Um dos problemas ligados à gravidez precoce é a condição de vulnerabilidade (Foto/Ilustrativa)
Em fevereiro, a Semana Nacional de Prevenção da Gravidez na Adolescência teve ações em todo o país. Segundo dados do Tabnet, da Secretaria Estadual de Saúde de Gerais (SES-MG), Uberaba registrou 142 casos de gravidez em jovens na faixa etária entre 12 e 17 anos no ano passado. No Brasil, a taxa é de 400 mil casos/ano.
Idade: 10 a 14 anos
Qtd. de partos: 15 partos
I: 15 anos
Q: 19 partos
I: 16 anos
Q: 54 partos
I: 17 anos
Q: 54 partos
Baseado nestes dados e na importância do tema, o Departamento de Atenção Psicossocial utilizou as Unidades Básicas para explicar sobre a gravidez para pais e responsáveis, além de, claro, de adolescentes. Fernanda Manzan, psicóloga e integrante do Conselho Municipal dos Direitos da Criança e do Adolescente (Comdicau), explica que quanto maior a vulnerabilidade social, maiores as chances dos adolescentes passarem pela maternidade/paternidade de forma precoce.
“Quanto maior a vulnerabilidade, menor o acesso a recursos para se prevenir. Por exemplo, uma adolescente que faz o uso de drogas ilícitas, ela está em uma vulnerabilidade que pode expor ela a uma gravidez na adolescência.

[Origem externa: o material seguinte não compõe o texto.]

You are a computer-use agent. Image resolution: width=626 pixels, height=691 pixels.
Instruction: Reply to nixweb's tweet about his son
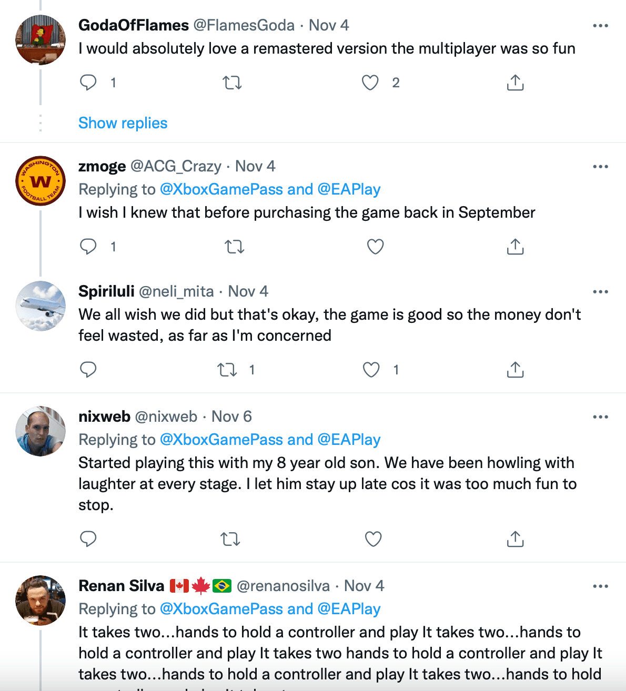88,538
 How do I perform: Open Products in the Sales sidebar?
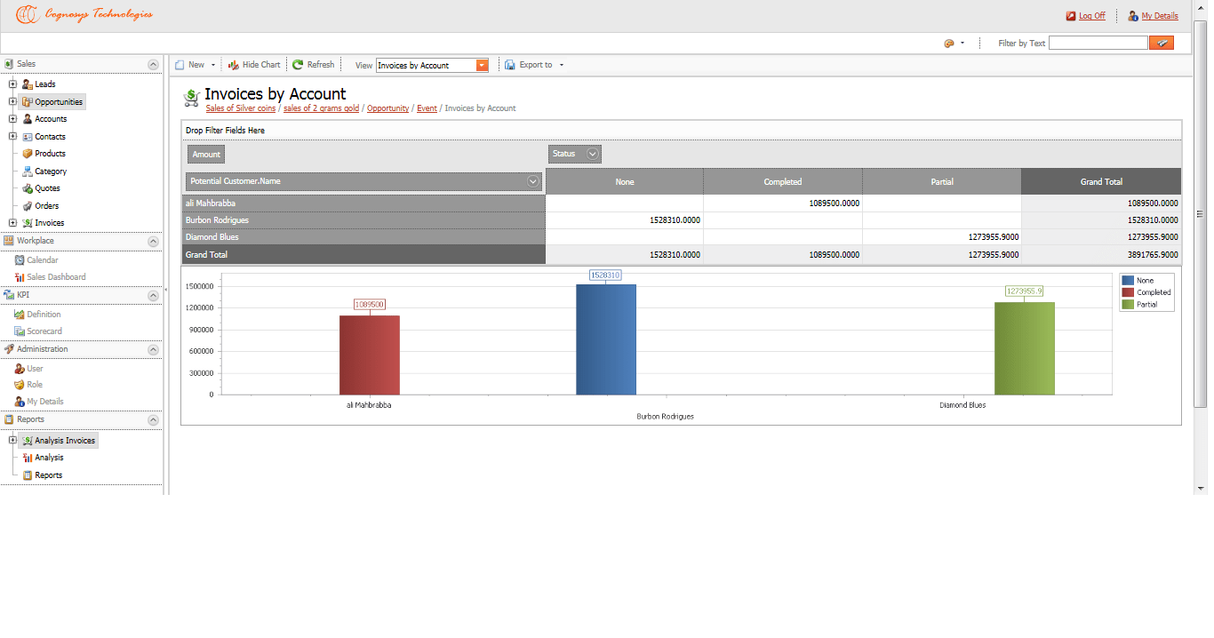pyautogui.click(x=50, y=154)
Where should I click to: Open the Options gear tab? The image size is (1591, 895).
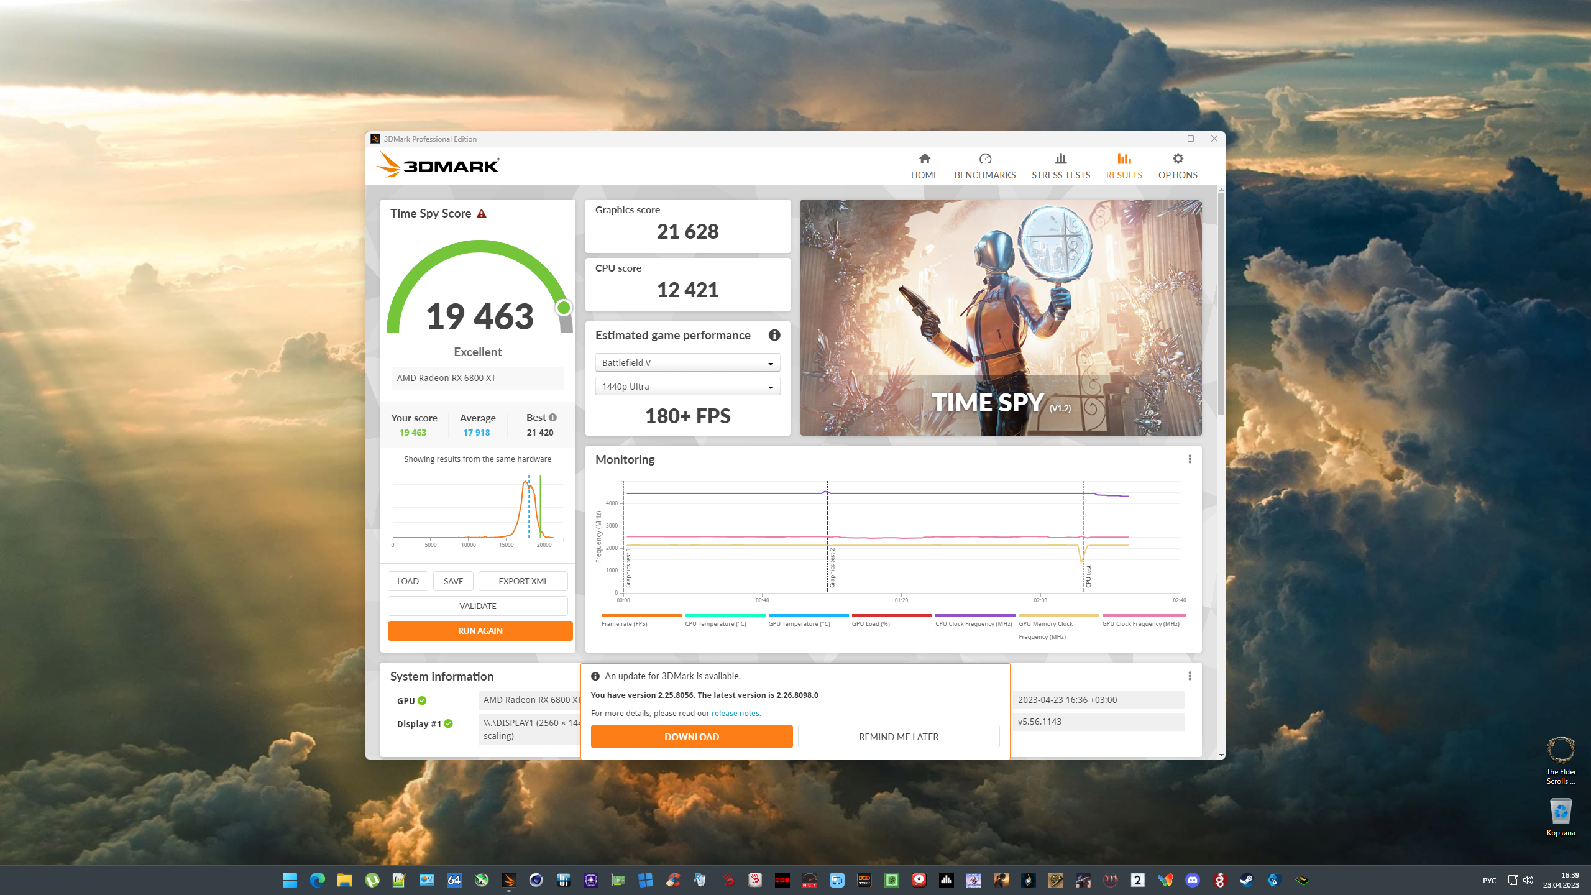[x=1177, y=166]
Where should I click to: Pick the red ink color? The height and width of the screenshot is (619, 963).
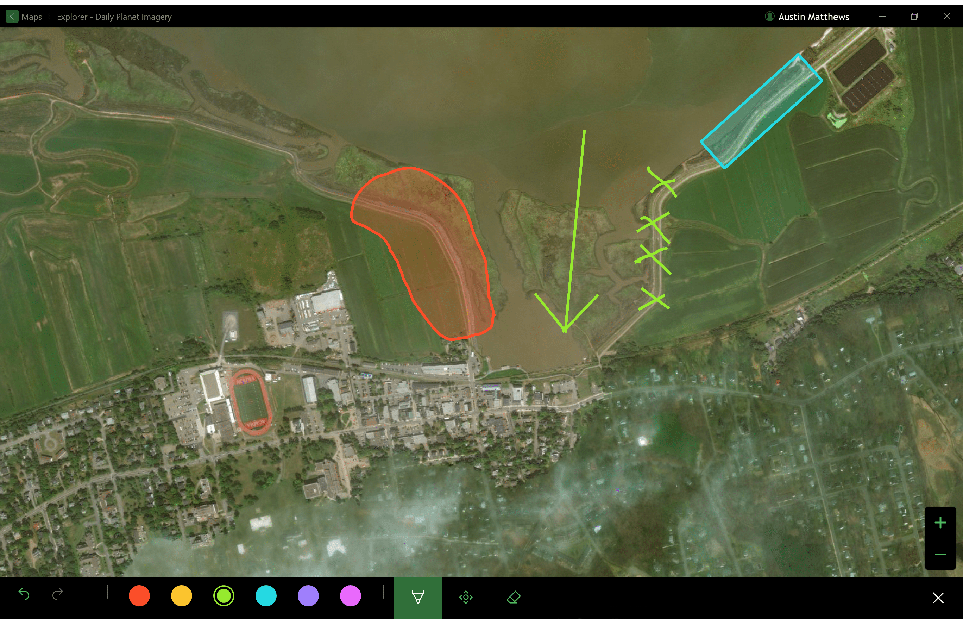[139, 595]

Então, quanto maior a vulnerabilidade, maior o risco”, analisa Fernanda.
Ainda segundo a psicóloga, tratar o tema no ambiente escolar desde a infância, começando pelo planejamento de vida é fundamental, mesmo antes de introduzir as crianças e adolescentes ao aspecto biológico do tema. “A educação sexual começa quando conversamos com a criança sobre o corpo dela, sobre se proteger, os lugares que precisam de cuidados para não aparecer, que ninguém pode tocar. Começando pelo projeto de vida, perguntando se um dia ela deseja ter uma família, ser mãe, ser papai, e explicar que tudo tem a hora certa”, afirma.

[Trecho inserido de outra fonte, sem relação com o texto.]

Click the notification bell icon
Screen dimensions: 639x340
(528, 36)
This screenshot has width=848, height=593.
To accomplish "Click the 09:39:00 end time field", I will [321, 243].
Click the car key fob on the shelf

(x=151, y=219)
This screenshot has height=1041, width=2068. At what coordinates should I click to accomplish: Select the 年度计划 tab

A especialista reforça que o assunto não pode ser abordado apenas com as meninas, mas com os meninos também. “Os meninos também têm sido expostos a essa situação de não cuidado. A gravidez na adolescência não é positiva, pois interrompe uma fase da vida para se viver outra, que deveria ser vivida na vida adulta, mas podem acontecer outras coisas mais complicadas também, como as doenças sexualmente transmissíveis e os meninos também precisam desse cuidado”, explica Fernanda.